* 指示
A - セルフブラック企業についての文章のうち、「だからこそ、仕組みが必要なんだ。」から「- 散歩(頭が静かになる)」までのすべてを一字も変えずに返してください。
B - セルフブラック企業についての文章で、筆者が仕事と介護が重なった時期に利用していたサービスは何ですか。
C - セルフブラック企業についての文章の続きを、最後の行のあとから書いてください。

* 本文
━━━━━━━━━━━━━━━━━━━━

仕事と介護と家事で多忙だった頃、
気づいたら私は
“自分をこき使うブラック企業の社長” になっていた。
「まだいける」
「休むな」
「座ってる暇があるなら一つでも片づけろ」
誰かに言われたわけじゃない。
私が私に、これを言い続けていた。
そしてどうなったか。
心も体も、静かに壊れかけていた。
普通のブラック企業なら退職代行を使えば辞められる。
でも、セルフブラック企業は厄介だ。
逃げ場がない。
加害者も自分、被害者も自分だから。
■ “壊れかけのサイン” は、誰の人生にも現れる
今振り返ると、あの頃はサインが出ていたのに、
私はそれを「まだ大丈夫」と押しつぶしていた。
- 朝の気持ちが重い(起きる前から疲れている)
- 小さなミスに必要以上に落ち込む(判断力が落ちている証拠)
- 休んでいると罪悪感が湧く(休む筋力が弱っている)
- 寝ても疲れが取れない(自律神経が乱れているサイン)
- 気づいたら呼吸が浅い(体がSOSを出している)
昭和の価値観で育った私たちは、
「頑張ることが正しい」と思い込みすぎてしまう。
そして、
“壊れる瞬間まで走り続けられてしまう” 才能がある。
だからこそ、仕組みが必要なんだ。
■ 脱セルフブラックは「気合い」ではなく「仕組み」でつくる
私がまず実践したのは、
自分を守る“小さな社則”をつくること。
● ① 週1の「完全オフ」
丸一日が無理でも、
せめて 1日30分だけは “自分専用時間” にする。
- 本を読む(心が整う)
- コーヒーを淹れる(香りで気持ちが切り替わる)
- 散歩(頭が静かになる)
- ただぼーっとする(脳の休息時間)
これは贅沢ではなく、
心身が壊れないための最低限のメンテナンス。
※導線ポイント
コーヒー道具・アロマ・読書ライト・タイマー(楽天ROOM)
● ② 家事・仕事・介護の「優先順位」を決める
全部やろうとするから壊れる。
- 今日やらなくていいこと
- 他の誰かに任せられること
- 明日に回していいこと
これを紙でもアプリでもいいので“見える化”する。
そしてもう一歩進むなら、
家事の一部だけでも“外に出す”という選択肢 がある。
実は私も、仕事と介護が重なった時期に家事代行を利用していた。
- 洗濯物を畳んでもらう
- お風呂掃除をお任せする
- 台所を整えてもらう
ほんの少しのサポートなのに、
心の負担が驚くほど軽くなった。
お金を払っているとはいえ、
「誰かに助けてもらう」という経験そのものが、
こんなにも心を支えてくれるとは思わなかった。
「家事を任せる=怠けている」と思い込む必要はない。
むしろ、自分の体と心を守るための投資だ。
※導線ポイント
手帳・付箋・タスク管理アプリ
(+家事代行サービスのリンク)

━━━━━━━━━━━━━━━━━━━━

* 提供データ

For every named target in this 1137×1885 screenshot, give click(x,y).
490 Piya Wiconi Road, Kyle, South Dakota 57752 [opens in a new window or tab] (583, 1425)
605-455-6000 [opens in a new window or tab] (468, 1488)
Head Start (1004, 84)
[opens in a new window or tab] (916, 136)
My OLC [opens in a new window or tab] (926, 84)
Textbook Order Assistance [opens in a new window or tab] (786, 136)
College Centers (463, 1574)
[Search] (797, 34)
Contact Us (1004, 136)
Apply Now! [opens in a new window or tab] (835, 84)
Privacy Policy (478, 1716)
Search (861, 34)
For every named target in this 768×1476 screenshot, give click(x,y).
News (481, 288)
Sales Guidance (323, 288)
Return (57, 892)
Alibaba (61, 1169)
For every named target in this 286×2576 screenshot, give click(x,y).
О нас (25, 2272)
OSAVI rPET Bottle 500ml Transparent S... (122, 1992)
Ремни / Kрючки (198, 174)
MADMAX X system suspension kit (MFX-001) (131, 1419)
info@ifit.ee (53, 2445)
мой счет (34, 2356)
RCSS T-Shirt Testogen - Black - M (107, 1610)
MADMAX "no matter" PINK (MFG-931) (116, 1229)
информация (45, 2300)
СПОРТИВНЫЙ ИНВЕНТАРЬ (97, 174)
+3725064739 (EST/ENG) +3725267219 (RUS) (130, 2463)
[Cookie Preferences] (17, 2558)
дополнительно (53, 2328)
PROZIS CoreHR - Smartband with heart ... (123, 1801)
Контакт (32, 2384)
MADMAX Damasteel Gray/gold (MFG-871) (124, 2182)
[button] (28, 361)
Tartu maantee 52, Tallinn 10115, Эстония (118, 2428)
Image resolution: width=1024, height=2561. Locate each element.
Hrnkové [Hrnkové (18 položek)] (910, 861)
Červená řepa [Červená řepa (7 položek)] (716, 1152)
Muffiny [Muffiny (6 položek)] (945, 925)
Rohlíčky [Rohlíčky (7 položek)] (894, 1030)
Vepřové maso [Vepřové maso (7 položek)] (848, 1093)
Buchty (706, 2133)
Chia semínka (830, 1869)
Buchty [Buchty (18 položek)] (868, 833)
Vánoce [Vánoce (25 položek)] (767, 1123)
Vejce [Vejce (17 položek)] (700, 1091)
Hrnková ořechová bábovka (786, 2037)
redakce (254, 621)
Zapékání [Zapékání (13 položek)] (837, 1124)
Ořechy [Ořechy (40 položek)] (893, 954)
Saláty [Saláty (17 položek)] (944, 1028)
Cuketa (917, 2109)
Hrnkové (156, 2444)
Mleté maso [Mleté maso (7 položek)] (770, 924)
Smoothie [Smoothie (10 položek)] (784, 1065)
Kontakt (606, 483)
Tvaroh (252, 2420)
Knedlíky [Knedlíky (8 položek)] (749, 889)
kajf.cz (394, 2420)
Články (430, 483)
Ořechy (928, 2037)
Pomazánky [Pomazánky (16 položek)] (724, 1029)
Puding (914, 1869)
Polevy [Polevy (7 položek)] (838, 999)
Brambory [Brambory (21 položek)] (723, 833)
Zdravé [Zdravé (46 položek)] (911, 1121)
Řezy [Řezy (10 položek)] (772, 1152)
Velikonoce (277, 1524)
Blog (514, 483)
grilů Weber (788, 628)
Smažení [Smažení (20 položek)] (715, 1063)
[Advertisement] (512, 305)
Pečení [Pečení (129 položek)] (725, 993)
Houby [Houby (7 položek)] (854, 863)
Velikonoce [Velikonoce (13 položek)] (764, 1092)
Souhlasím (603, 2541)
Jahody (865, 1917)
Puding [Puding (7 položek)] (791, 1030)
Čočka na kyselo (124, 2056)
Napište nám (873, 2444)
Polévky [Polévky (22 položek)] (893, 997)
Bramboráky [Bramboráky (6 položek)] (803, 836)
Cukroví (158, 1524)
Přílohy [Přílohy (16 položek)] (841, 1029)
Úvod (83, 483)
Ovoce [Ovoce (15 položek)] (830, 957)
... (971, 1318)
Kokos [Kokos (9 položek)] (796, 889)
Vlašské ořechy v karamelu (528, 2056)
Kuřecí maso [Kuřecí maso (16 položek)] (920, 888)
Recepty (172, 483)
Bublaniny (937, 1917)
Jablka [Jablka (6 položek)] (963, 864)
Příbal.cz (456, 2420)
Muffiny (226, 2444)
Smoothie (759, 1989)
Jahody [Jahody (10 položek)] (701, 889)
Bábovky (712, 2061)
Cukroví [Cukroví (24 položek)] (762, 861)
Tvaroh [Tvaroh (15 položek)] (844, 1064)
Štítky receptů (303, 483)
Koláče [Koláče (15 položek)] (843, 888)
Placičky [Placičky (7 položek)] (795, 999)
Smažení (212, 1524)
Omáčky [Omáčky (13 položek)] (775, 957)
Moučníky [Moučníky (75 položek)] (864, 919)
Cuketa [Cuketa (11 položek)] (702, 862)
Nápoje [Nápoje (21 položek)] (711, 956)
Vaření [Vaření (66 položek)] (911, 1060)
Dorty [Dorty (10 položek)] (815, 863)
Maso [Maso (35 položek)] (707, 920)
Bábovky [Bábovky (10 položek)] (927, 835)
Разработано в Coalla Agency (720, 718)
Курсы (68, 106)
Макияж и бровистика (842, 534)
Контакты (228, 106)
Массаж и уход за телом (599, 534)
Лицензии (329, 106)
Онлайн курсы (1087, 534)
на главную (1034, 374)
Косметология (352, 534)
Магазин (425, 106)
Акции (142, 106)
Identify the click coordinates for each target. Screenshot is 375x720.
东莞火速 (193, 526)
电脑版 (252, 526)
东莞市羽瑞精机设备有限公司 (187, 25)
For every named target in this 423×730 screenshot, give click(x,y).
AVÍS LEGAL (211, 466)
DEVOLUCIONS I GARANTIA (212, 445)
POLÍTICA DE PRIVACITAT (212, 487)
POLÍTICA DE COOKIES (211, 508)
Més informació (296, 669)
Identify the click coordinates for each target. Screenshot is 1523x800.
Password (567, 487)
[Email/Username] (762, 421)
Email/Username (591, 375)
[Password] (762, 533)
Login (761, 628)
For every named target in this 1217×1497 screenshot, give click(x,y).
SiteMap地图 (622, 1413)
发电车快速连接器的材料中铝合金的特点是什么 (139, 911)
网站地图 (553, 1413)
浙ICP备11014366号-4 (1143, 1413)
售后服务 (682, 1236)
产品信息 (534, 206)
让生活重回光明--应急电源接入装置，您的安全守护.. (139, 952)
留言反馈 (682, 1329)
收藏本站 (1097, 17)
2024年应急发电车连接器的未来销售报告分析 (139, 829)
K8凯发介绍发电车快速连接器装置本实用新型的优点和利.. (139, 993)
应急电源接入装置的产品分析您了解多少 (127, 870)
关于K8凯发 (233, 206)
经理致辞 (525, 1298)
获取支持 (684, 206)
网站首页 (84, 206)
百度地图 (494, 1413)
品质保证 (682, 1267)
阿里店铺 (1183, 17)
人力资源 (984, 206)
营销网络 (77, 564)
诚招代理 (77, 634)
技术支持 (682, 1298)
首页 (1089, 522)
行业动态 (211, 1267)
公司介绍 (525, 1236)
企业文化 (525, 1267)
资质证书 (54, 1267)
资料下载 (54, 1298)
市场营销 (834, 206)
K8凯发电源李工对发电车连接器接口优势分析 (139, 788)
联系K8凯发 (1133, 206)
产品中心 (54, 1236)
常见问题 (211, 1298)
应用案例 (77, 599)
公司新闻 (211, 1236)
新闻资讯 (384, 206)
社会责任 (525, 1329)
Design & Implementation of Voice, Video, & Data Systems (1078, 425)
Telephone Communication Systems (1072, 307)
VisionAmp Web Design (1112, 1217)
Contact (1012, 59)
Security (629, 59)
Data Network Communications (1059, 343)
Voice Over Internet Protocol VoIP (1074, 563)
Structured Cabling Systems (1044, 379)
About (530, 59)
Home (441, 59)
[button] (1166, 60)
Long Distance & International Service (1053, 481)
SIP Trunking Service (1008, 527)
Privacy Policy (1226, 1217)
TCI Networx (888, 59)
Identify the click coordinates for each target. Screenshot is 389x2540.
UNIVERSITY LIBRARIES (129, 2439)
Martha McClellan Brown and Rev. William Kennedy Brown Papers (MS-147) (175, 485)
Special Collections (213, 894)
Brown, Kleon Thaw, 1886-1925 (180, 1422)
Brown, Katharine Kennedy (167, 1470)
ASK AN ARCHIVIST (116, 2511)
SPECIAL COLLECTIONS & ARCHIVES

━━━━━━━━━━━━━━━━━━━━

* 回答
A -
だからこそ、仕組みが必要なんだ。
■ 脱セルフブラックは「気合い」ではなく「仕組み」でつくる
私がまず実践したのは、
自分を守る“小さな社則”をつくること。
● ① 週1の「完全オフ」
丸一日が無理でも、
せめて 1日30分だけは “自分専用時間” にする。
- 本を読む(心が整う)
- コーヒーを淹れる(香りで気持ちが切り替わる)
- 散歩(頭が静かになる)

B - 家事代行です。

C -
(内部リンク:
▶「倒れるまで休めなかった理由」
▶「価値観を書き換える方法」)
● ③ 未来の自分に投げない
「あとでやろう」「明日やろう」。
そう思った瞬間はラクなんだけど、
結局いちばんしんどいのは“未来の自分”。
ただ、ここで誤解してほしくないのは、
“全部を今やる必要はない” ということ。
私は、タスクには大きく 2種類 あると気づいた。
ひとつは、
未来に投げると確実に手間が増えるもの。
たとえば、
- 外部との連絡
- 期限のある仕事
- 自分だけで完結しないこと
こういうタスクは、先延ばしにした分だけしんどくなる。
だから、面倒でも“今の自分が片づけたほうがラク”。
もうひとつは、
後回しにしても暮らしが崩れないもの。
たとえば、
- 家事
- 今日やらなくても明日困らないこと
- 自分ひとりで完結する作業
これは元気なときにまとめてやればいい。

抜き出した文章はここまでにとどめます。